From New England and New Mexico to Florida and even Bermuda, photographers, birdwatchers and scientists are thrilled by these rare winter visitors from northern boreal forests.
Pine grosbeaks use their feet and bills to climb and grab food, and when these tame finches move south, they can often be seen in town parking lots feeding on crabapples. The birds come in a variety of plumages. Near the U.S.-Canadian border, one encounters mainly immatures and females. Because male pine grosbeaks (above) tend to stay closest to the breeding grounds, they are highly sought after by birders in irruption years.
THIS WINTER, A TRIP TO BROOKLYN'S Green-Wood Cemetery might have had birdwatchers thinking they were in Northern Canada. Cardinals, chickadees and other regular avian denizens now were competing with noisy, pushy flocks of birds rarely encountered in the borough: small, chirping finches sporting vivid streaks and patches of black, yellow, rose and red. Binoculars and cameras at the ready, birders crowded around feeders and beneath seed-bearing trees hoping to spot species they may never have seen in their lives.
Scenes such as this were common across much of eastern North America this winter, thanks to an ongoing continentwide phenomenon known to scientists as a finch “superflight.” Unlike the familiar pattern of bird movement called migration—tied to regular, seasonal changes in day length and an accompanying, predictable change in food availability—a superflight is much more spontaneous. It occurs only when supplies run low of the fruits and tree seeds eight boreal forest finch species feed on—spurring the birds to flock south of their traditional range in search of food. (Some years, just a few species head south in a so-called “irruption;” it is only when all eight move that you get a superflight.) This winter’s spectacular superflight has been captivating birdwatchers with boreal finches in regions as far flung as New Mexico, Florida, and even Bermuda, and mobilized one birder community to begin tracking finch movements to learn more and ensure that future generations also will be able to experience the sight.
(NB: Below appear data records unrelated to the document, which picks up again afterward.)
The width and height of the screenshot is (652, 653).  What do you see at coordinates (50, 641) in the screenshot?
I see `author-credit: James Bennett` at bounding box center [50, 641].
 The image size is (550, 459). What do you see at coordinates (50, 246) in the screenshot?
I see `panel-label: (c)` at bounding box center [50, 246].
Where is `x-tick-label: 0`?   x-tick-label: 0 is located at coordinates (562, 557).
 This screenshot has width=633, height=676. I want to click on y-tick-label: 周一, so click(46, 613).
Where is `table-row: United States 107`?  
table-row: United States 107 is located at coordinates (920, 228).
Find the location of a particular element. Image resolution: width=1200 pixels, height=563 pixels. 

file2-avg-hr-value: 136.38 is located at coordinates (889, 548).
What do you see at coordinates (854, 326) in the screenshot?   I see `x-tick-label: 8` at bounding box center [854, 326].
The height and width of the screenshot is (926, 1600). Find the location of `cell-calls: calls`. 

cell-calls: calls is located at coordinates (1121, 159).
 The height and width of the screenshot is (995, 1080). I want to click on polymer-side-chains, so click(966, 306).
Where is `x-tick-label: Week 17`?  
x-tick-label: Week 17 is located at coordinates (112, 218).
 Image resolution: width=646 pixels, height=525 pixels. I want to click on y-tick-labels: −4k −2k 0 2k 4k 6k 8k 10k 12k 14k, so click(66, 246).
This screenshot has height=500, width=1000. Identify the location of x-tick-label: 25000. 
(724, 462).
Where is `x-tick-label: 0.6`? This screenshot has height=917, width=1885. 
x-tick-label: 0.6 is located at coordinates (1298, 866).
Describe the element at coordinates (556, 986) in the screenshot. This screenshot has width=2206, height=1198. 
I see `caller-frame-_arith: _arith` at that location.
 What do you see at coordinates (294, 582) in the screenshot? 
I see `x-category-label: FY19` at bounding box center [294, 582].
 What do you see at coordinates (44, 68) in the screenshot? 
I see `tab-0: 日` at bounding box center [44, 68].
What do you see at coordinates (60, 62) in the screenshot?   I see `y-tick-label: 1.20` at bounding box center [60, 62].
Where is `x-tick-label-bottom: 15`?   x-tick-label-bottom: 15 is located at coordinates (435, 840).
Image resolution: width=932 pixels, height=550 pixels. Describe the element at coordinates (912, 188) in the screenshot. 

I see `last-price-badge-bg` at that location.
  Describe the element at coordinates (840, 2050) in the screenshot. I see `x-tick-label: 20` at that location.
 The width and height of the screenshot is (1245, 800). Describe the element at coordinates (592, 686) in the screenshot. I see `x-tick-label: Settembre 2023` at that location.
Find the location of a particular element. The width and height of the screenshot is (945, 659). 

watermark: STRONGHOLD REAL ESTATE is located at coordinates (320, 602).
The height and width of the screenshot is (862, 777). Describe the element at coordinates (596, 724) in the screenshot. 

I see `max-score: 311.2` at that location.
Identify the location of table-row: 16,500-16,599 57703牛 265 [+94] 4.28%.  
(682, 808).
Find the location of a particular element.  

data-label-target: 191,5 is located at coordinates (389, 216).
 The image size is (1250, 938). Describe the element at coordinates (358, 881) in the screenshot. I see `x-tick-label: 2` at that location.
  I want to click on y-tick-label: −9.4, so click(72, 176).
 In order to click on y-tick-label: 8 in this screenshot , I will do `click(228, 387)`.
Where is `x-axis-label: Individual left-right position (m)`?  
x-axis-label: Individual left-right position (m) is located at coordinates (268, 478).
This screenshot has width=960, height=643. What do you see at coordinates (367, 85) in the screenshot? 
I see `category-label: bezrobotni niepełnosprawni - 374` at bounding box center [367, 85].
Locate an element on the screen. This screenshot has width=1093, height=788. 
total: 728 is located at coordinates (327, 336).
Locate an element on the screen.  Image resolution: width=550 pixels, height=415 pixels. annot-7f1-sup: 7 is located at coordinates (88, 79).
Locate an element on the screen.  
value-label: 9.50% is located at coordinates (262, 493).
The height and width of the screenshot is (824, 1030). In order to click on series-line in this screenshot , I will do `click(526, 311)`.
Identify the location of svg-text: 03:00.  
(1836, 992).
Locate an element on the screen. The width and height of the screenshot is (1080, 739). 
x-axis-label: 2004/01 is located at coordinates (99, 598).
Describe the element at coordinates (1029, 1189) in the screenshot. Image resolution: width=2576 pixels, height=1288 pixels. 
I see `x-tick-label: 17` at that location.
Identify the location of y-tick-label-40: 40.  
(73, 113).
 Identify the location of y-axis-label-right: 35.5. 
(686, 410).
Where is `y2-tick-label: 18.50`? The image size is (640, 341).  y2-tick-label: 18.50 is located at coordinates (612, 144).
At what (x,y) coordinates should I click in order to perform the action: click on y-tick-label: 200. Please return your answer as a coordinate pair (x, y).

“There has always been a huge amount of interest in these winter finches from birders across the continent,” says ornithologist Matt Young, founder of the new Finch Research Network (FiRN), a national nonprofit dedicated to studying and conserving the birds and their habitats. Today, as climate change threatens to disrupt the far northern habitats where boreal finches breed, he adds, “it is more crucial than ever to study and conserve the birds.”
Seeds—or rather, seed shortages—are what spark superflights. Inhabitants of ecosystems where temperatures can plunge to minus 60 degrees, all of these finch species must feed frequently. They depend on the seeds of birch, alder, ashes, conifers and other trees along with berries. Yet seed production by many of these trees is highly unreliable.
Scientists say the alignment of several food-related factors likely caused this winter’s superflight. During 2019 and into early 2020, the finches benefitted from a glut of food thanks to large seed crops supplemented by an ongoing outbreak of a tree-eating pest called the spruce budworm, an insect that several of the finch species also feed on. This bounty of food in turn led to high rates of breeding success, in essence a finch baby boom. This winter, a bust in tree fruit and seed abundance forced millions of the birds to seek meals elsewhere.
The superflight of 2020-2021 has brought chittering flocks of streaky pine siskins to Bermuda while raspberry-dipped purple finches and handsome evening grosbeaks traveled as far south as Florida, according to records collected by Cornell University’s eBird citizen science database. In towns across New England and the Upper Midwest, red and white-winged crossbills took up residence in conifer trees while tubby pine grosbeaks feasted on whatever berries they could find—sometimes in such unexpected locations as schoolyards and Dunkin Donuts parking lots. New reports still show common redpolls and their pale cousins, hoary redpolls, showing up in huge numbers and in new locations south of their typical wintering range; some birders are calling it “redpoll fever.”
Winter finch irruptions have long been a major event in the birdwatching community, thanks in part to veteran naturalist Ron Pittaway, who in 1999 founded the Winter Finch Forecast, which predicts the birds’ annual flights and has popularized finches beyond the world of ornithology. Building on that effort this winter, birders and ornithologists across the country are collaborating through FiRN to document, study and protect the charismatic songbirds from threats such as climate change and habitat destruction. The network also works to help new birders learn to identify finches, acts as a news source for finch-related science and encourages naturalists to document encounters with the birds. It is also the new host for the Winter Finch Forecast, managed by Tyler Hoar since Pittaway’s retirement in 2020. And FiRN is fundraising to support students and launch studies on focus species, including the red crossbill, evening grosbeak and a trio of mountaintop species called the rosy-finches.
As winter begins to wane and the weather warms, the southward spread of the finches will soon come to an end. But keep your eyes and ears open a little longer, advises Young, and you might still be lucky enough to see some of the birds as they head back north to their boreal homes.